Texte fourni =
★ ★ ★ ★ ★ ★ ★
L’endive, l’or blanc du Nord
En Belgique et dans le nord de la France, région de naissance de l’endive et premier producteur mondial, on l’appelle chicon. Florence d’Halluin, l’une des 120 producteurs endiviers des Hautsde-France regroupés au sein de Perle du Nord, nous emmène découvrir sa culture.
en ce petit matin de fin avril, c’est dès l’aube, à l’heure où blanchit la campagne, que débute la première phase de la culture de l’endive. Celle-ci se produit en deux temps : d’abord la culture de la racine, puis la culture de l’endive en elle-même. Il est 5 heures, et une trentaine de salariés s’activent dans l’exploitation de Florence d’Halluin pour semer des graines d’endives en plein champ. Depuis 2009, la jeune femme a repris l’exploitation de ses parents située dans le Cambraisis, « une terre historique d’endiviers ». Et même si aujourd’hui, elle adore son métier, Florence a d’abord hésité entre cette activité et des études de psychologie. « Mes parents ont eu trois filles et un garçon. Pourtant, mon père ne nous a pas transmis son savoir. Mais pour moi, ç’aurait été un crève-coeur de vendre l’exploitation familiale », raconte-t-elle. Avant de reprendre la ferme dans sa totalité, la jeune femme, attachée aux traditions familiales, a d’abord obtenu son BPREA – brevet professionnel de responsable d’entreprise agricole – puis commencé son activité par le forçage de l’endive, la deuxième partie de la culture de ce légume exigeant.
UNE CULTURE « TRÈS POINTUE »
Aujourd’hui, Florence d’Halluin fait partie des 120 producteurs endiviers rassemblés au sein de cinq coopératives agricoles implantées dans les Hauts-de-France, sous la marque Perle du Nord. Ils produisent à eux seuls
70 000 tonnes annuelles, ce qui représente 45 % de la production française.
« Se dire qu’on nourrit la population, c’est gratifiant », avance la cultivatrice.
★ ★ ★ ★ ★ ★ ★
Consigne =
Recopiez mot pour mot le texte sur l'endive, de « Aujourd’hui, Florence d’Halluin » à « la production française. ».
★ ★ ★ ★ ★ ★ ★
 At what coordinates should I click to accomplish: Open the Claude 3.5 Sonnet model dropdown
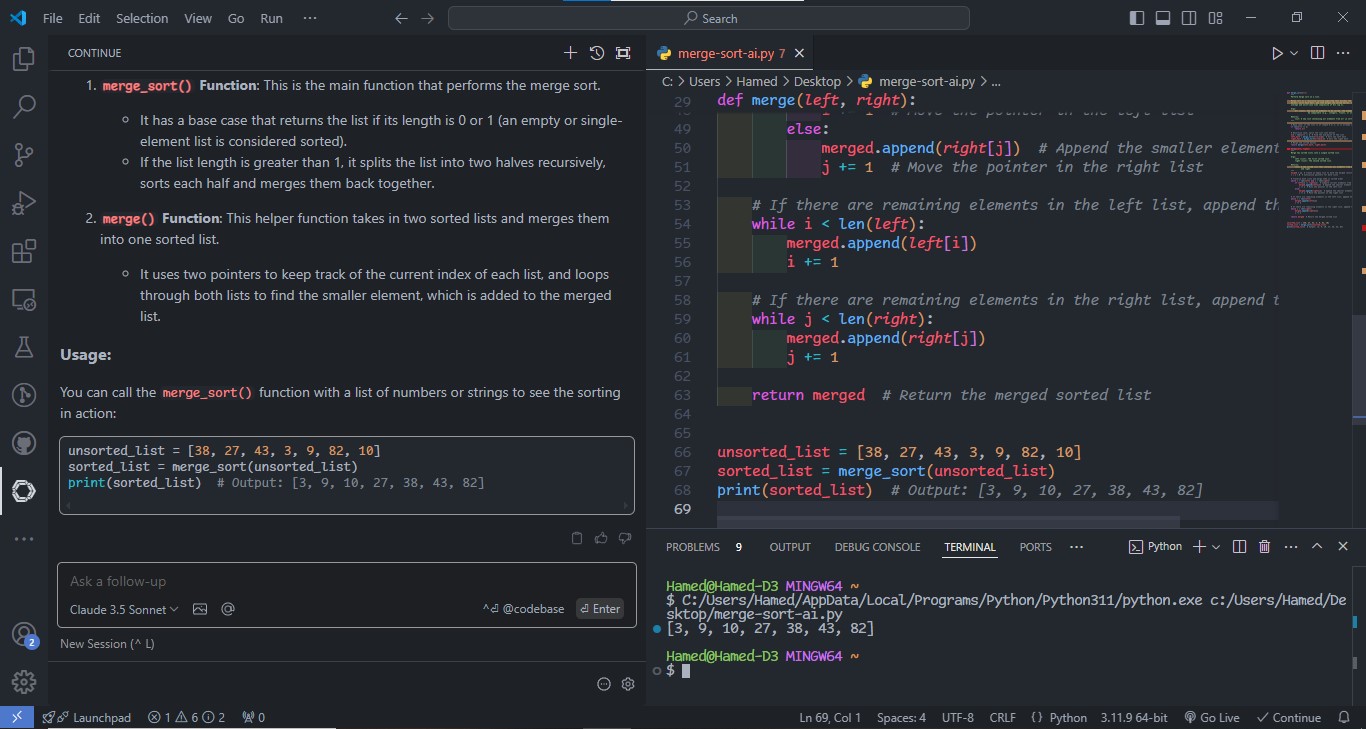click(x=124, y=609)
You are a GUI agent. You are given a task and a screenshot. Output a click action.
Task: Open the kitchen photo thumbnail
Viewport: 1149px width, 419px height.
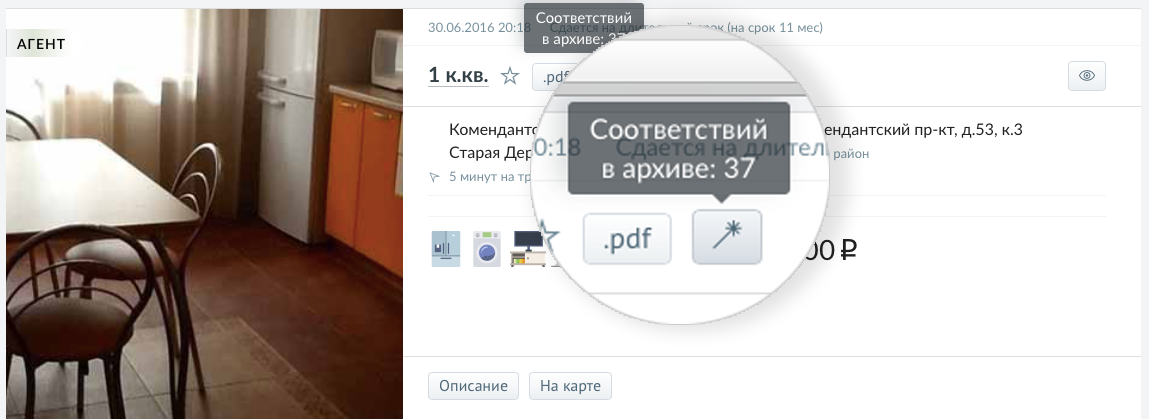204,214
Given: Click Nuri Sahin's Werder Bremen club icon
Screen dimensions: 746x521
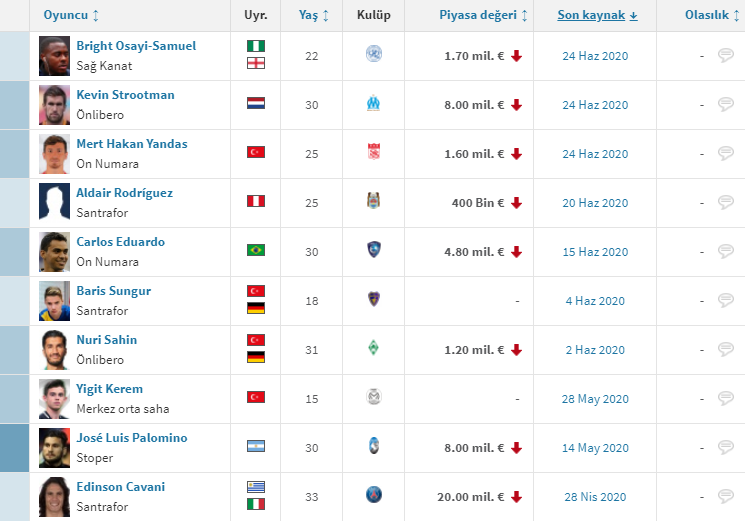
★ ★ ★ ★ ★ ★ ★
Résultat final =
Aujourd’hui, Florence d’Halluin fait partie des 120 producteurs endiviers rassemblés au sein de cinq coopératives agricoles implantées dans les Hauts-de-France, sous la marque Perle du Nord. Ils produisent à eux seuls
70 000 tonnes annuelles, ce qui représente 45 % de la production française.